### RECORDS SUPPLIED:

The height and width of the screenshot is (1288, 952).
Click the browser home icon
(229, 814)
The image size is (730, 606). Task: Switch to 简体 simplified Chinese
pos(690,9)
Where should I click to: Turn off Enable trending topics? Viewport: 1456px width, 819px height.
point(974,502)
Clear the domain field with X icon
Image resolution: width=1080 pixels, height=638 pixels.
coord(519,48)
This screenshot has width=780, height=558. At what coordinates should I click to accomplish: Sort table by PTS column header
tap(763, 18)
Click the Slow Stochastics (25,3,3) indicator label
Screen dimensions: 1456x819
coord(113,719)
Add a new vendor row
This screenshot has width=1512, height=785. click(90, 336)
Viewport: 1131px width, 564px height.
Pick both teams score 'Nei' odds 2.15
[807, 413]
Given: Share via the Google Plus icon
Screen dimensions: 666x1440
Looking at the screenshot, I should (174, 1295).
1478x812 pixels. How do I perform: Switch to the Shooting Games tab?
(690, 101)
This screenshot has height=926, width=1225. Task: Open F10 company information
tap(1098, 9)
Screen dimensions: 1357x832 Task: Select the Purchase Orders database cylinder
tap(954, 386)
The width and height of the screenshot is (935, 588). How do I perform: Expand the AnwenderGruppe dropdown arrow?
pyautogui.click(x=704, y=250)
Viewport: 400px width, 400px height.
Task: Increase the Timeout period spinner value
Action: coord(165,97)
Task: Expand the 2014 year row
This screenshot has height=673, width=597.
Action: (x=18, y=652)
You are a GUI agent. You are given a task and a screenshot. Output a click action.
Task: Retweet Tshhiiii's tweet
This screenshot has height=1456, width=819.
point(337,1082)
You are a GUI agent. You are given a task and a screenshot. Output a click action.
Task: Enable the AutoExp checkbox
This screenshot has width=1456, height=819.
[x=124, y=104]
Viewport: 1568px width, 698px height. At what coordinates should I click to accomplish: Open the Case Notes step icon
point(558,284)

### TASK INSTRUCTIONS:
In the records above, change every "Screen dimensions" to "Display size" and leave the rest of the text untouched.

### ANSWER TO THE PROBLEM:
The height and width of the screenshot is (1288, 952).
Click the browser home icon
(229, 814)
The image size is (730, 606). Task: Switch to 简体 simplified Chinese
pos(690,9)
Where should I click to: Turn off Enable trending topics? Viewport: 1456px width, 819px height.
point(974,502)
Clear the domain field with X icon
Image resolution: width=1080 pixels, height=638 pixels.
coord(519,48)
This screenshot has width=780, height=558. At what coordinates should I click to accomplish: Sort table by PTS column header
tap(763, 18)
Click the Slow Stochastics (25,3,3) indicator label
Display size: 1456x819
coord(113,719)
Add a new vendor row
This screenshot has width=1512, height=785. click(90, 336)
Viewport: 1131px width, 564px height.
Pick both teams score 'Nei' odds 2.15
[807, 413]
Given: Share via the Google Plus icon
Display size: 666x1440
Looking at the screenshot, I should (174, 1295).
1478x812 pixels. How do I perform: Switch to the Shooting Games tab?
(690, 101)
This screenshot has height=926, width=1225. Task: Open F10 company information
tap(1098, 9)
Display size: 1357x832 Task: Select the Purchase Orders database cylinder
tap(954, 386)
The width and height of the screenshot is (935, 588). How do I perform: Expand the AnwenderGruppe dropdown arrow?
pyautogui.click(x=704, y=250)
Viewport: 400px width, 400px height.
Task: Increase the Timeout period spinner value
Action: coord(165,97)
Task: Expand the 2014 year row
This screenshot has height=673, width=597.
Action: (x=18, y=652)
You are a GUI agent. You are given a task and a screenshot. Output a click action.
Task: Retweet Tshhiiii's tweet
This screenshot has height=1456, width=819.
point(337,1082)
You are a GUI agent. You are given a task and a screenshot. Output a click action.
Task: Enable the AutoExp checkbox
This screenshot has width=1456, height=819.
[x=124, y=104]
Viewport: 1568px width, 698px height. At what coordinates should I click to accomplish: Open the Case Notes step icon
point(558,284)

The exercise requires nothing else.